*** Block opens ***
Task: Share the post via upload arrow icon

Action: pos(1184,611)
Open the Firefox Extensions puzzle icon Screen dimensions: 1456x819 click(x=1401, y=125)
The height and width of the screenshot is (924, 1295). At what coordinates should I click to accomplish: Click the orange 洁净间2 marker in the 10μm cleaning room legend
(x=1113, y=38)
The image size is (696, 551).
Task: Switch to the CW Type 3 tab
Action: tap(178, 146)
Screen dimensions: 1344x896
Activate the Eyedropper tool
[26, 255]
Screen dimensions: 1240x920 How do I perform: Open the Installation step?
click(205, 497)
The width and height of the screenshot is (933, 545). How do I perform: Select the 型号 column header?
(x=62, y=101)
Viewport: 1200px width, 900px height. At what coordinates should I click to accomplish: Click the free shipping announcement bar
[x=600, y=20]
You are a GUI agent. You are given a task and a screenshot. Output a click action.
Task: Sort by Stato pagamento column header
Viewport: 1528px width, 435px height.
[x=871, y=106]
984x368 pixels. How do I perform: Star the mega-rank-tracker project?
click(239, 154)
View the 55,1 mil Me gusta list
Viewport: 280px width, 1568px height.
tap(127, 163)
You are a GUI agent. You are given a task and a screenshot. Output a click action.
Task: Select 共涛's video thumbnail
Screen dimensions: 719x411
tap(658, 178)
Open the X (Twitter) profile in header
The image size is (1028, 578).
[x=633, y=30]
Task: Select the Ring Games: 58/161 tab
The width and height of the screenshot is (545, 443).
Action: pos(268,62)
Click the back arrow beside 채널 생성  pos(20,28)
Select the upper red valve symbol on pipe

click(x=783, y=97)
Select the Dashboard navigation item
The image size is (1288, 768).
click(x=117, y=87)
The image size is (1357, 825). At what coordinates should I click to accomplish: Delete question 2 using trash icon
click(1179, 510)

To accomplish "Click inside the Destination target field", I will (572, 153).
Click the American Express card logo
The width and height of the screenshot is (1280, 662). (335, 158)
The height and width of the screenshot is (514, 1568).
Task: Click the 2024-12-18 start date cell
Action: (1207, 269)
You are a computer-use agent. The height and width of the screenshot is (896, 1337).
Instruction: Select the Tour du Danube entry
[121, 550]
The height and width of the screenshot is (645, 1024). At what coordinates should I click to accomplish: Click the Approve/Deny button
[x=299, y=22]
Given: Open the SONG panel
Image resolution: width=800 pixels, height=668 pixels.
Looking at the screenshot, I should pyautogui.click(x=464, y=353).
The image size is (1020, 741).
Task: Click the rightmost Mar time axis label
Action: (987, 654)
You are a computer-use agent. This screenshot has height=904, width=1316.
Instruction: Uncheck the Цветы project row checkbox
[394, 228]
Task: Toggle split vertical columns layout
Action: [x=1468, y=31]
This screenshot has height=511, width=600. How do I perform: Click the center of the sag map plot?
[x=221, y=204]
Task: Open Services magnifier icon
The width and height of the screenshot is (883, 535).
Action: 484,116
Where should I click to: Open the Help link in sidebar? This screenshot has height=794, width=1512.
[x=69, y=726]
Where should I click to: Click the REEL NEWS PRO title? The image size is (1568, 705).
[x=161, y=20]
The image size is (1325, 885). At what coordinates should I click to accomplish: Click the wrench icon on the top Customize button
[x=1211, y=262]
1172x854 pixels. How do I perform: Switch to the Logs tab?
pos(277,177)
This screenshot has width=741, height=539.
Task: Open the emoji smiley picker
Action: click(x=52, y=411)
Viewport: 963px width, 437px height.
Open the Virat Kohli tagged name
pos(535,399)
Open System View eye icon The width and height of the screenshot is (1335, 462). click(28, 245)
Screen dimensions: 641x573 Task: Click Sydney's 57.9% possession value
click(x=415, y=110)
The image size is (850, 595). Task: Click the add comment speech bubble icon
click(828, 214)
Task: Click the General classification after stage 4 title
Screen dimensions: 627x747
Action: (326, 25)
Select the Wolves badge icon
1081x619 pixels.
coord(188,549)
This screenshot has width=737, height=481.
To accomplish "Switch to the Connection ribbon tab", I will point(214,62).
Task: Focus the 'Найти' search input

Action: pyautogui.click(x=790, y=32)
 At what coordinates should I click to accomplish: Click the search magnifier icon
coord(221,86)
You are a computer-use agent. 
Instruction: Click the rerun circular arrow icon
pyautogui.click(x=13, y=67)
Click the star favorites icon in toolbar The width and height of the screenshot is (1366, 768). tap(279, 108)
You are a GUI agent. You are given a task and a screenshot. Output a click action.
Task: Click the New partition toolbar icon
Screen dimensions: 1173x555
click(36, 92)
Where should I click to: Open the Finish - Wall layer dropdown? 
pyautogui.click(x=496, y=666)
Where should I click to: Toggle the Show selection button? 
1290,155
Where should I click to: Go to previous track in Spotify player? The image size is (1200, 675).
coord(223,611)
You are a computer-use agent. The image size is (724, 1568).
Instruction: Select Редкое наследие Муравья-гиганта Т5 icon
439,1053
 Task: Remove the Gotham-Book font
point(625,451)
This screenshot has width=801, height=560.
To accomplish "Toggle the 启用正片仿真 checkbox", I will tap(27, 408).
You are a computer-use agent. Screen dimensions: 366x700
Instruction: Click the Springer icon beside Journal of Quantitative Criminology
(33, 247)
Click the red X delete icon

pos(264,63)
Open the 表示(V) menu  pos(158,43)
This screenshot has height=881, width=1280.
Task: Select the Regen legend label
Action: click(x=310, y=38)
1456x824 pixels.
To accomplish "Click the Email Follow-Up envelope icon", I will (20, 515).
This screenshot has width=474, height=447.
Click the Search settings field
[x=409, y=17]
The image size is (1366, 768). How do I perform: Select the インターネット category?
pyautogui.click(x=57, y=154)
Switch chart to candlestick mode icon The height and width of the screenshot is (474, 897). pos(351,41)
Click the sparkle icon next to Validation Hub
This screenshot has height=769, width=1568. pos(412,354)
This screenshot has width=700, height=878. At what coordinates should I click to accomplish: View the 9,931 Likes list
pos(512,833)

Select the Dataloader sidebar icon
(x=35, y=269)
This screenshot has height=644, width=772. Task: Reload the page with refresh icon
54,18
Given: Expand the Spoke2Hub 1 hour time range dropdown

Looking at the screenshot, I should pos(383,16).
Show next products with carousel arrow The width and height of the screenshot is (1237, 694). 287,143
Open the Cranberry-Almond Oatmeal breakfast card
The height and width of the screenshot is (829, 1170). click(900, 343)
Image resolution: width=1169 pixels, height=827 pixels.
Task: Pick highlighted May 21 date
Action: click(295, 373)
*** Block closes ***
EXERCISE AIM:
Going line by line, copy the data above exactly.

PROBLEM SOLUTION:
Task: Share the post via upload arrow icon

Action: pos(1184,611)
Open the Firefox Extensions puzzle icon Screen dimensions: 1456x819 click(x=1401, y=125)
The height and width of the screenshot is (924, 1295). At what coordinates should I click to accomplish: Click the orange 洁净间2 marker in the 10μm cleaning room legend
(x=1113, y=38)
The image size is (696, 551).
Task: Switch to the CW Type 3 tab
Action: tap(178, 146)
Screen dimensions: 1344x896
Activate the Eyedropper tool
[26, 255]
Screen dimensions: 1240x920 How do I perform: Open the Installation step?
click(205, 497)
The width and height of the screenshot is (933, 545). How do I perform: Select the 型号 column header?
(x=62, y=101)
Viewport: 1200px width, 900px height. At what coordinates should I click to accomplish: Click the free shipping announcement bar
[x=600, y=20]
You are a GUI agent. You are given a task and a screenshot. Output a click action.
Task: Sort by Stato pagamento column header
Viewport: 1528px width, 435px height.
[x=871, y=106]
984x368 pixels. How do I perform: Star the mega-rank-tracker project?
click(239, 154)
View the 55,1 mil Me gusta list
Viewport: 280px width, 1568px height.
tap(127, 163)
You are a GUI agent. You are given a task and a screenshot. Output a click action.
Task: Select 共涛's video thumbnail
Screen dimensions: 719x411
tap(658, 178)
Open the X (Twitter) profile in header
The image size is (1028, 578).
[x=633, y=30]
Task: Select the Ring Games: 58/161 tab
The width and height of the screenshot is (545, 443).
Action: pos(268,62)
Click the back arrow beside 채널 생성  pos(20,28)
Select the upper red valve symbol on pipe

click(x=783, y=97)
Select the Dashboard navigation item
The image size is (1288, 768).
click(x=117, y=87)
The image size is (1357, 825). At what coordinates should I click to accomplish: Delete question 2 using trash icon
click(1179, 510)

To accomplish "Click inside the Destination target field", I will (572, 153).
Click the American Express card logo
The width and height of the screenshot is (1280, 662). (335, 158)
The height and width of the screenshot is (514, 1568).
Task: Click the 2024-12-18 start date cell
Action: (1207, 269)
You are a computer-use agent. The height and width of the screenshot is (896, 1337).
Instruction: Select the Tour du Danube entry
[121, 550]
The height and width of the screenshot is (645, 1024). At what coordinates should I click to accomplish: Click the Approve/Deny button
[x=299, y=22]
Given: Open the SONG panel
Image resolution: width=800 pixels, height=668 pixels.
Looking at the screenshot, I should pyautogui.click(x=464, y=353).
The image size is (1020, 741).
Task: Click the rightmost Mar time axis label
Action: (987, 654)
You are a computer-use agent. This screenshot has height=904, width=1316.
Instruction: Uncheck the Цветы project row checkbox
[394, 228]
Task: Toggle split vertical columns layout
Action: [x=1468, y=31]
This screenshot has height=511, width=600. How do I perform: Click the center of the sag map plot?
[x=221, y=204]
Task: Open Services magnifier icon
The width and height of the screenshot is (883, 535).
Action: 484,116
Where should I click to: Open the Help link in sidebar? This screenshot has height=794, width=1512.
[x=69, y=726]
Where should I click to: Click the REEL NEWS PRO title? The image size is (1568, 705).
[x=161, y=20]
The image size is (1325, 885). At what coordinates should I click to accomplish: Click the wrench icon on the top Customize button
[x=1211, y=262]
1172x854 pixels. How do I perform: Switch to the Logs tab?
pos(277,177)
This screenshot has width=741, height=539.
Task: Open the emoji smiley picker
Action: click(x=52, y=411)
Viewport: 963px width, 437px height.
Open the Virat Kohli tagged name
pos(535,399)
Open System View eye icon The width and height of the screenshot is (1335, 462). click(28, 245)
Screen dimensions: 641x573 Task: Click Sydney's 57.9% possession value
click(x=415, y=110)
The image size is (850, 595). Task: Click the add comment speech bubble icon
click(828, 214)
Task: Click the General classification after stage 4 title
Screen dimensions: 627x747
Action: (326, 25)
Select the Wolves badge icon
1081x619 pixels.
coord(188,549)
This screenshot has width=737, height=481.
To accomplish "Switch to the Connection ribbon tab", I will point(214,62).
Task: Focus the 'Найти' search input

Action: pyautogui.click(x=790, y=32)
 At what coordinates should I click to accomplish: Click the search magnifier icon
coord(221,86)
You are a computer-use agent. 
Instruction: Click the rerun circular arrow icon
pyautogui.click(x=13, y=67)
Click the star favorites icon in toolbar The width and height of the screenshot is (1366, 768). tap(279, 108)
You are a GUI agent. You are given a task and a screenshot. Output a click action.
Task: Click the New partition toolbar icon
Screen dimensions: 1173x555
click(36, 92)
Where should I click to: Open the Finish - Wall layer dropdown? 
pyautogui.click(x=496, y=666)
Where should I click to: Toggle the Show selection button? 
1290,155
Where should I click to: Go to previous track in Spotify player? The image size is (1200, 675).
coord(223,611)
You are a computer-use agent. The image size is (724, 1568).
Instruction: Select Редкое наследие Муравья-гиганта Т5 icon
439,1053
 Task: Remove the Gotham-Book font
point(625,451)
This screenshot has width=801, height=560.
To accomplish "Toggle the 启用正片仿真 checkbox", I will tap(27, 408).
You are a computer-use agent. Screen dimensions: 366x700
Instruction: Click the Springer icon beside Journal of Quantitative Criminology
(33, 247)
Click the red X delete icon

pos(264,63)
Open the 表示(V) menu  pos(158,43)
This screenshot has height=881, width=1280.
Task: Select the Regen legend label
Action: click(x=310, y=38)
1456x824 pixels.
To accomplish "Click the Email Follow-Up envelope icon", I will (20, 515).
This screenshot has width=474, height=447.
Click the Search settings field
[x=409, y=17]
The image size is (1366, 768). How do I perform: Select the インターネット category?
pyautogui.click(x=57, y=154)
Switch chart to candlestick mode icon The height and width of the screenshot is (474, 897). pos(351,41)
Click the sparkle icon next to Validation Hub
This screenshot has height=769, width=1568. pos(412,354)
This screenshot has width=700, height=878. At what coordinates should I click to accomplish: View the 9,931 Likes list
pos(512,833)

Select the Dataloader sidebar icon
(x=35, y=269)
This screenshot has height=644, width=772. Task: Reload the page with refresh icon
54,18
Given: Expand the Spoke2Hub 1 hour time range dropdown

Looking at the screenshot, I should pos(383,16).
Show next products with carousel arrow The width and height of the screenshot is (1237, 694). 287,143
Open the Cranberry-Almond Oatmeal breakfast card
The height and width of the screenshot is (829, 1170). click(900, 343)
Image resolution: width=1169 pixels, height=827 pixels.
Task: Pick highlighted May 21 date
Action: click(295, 373)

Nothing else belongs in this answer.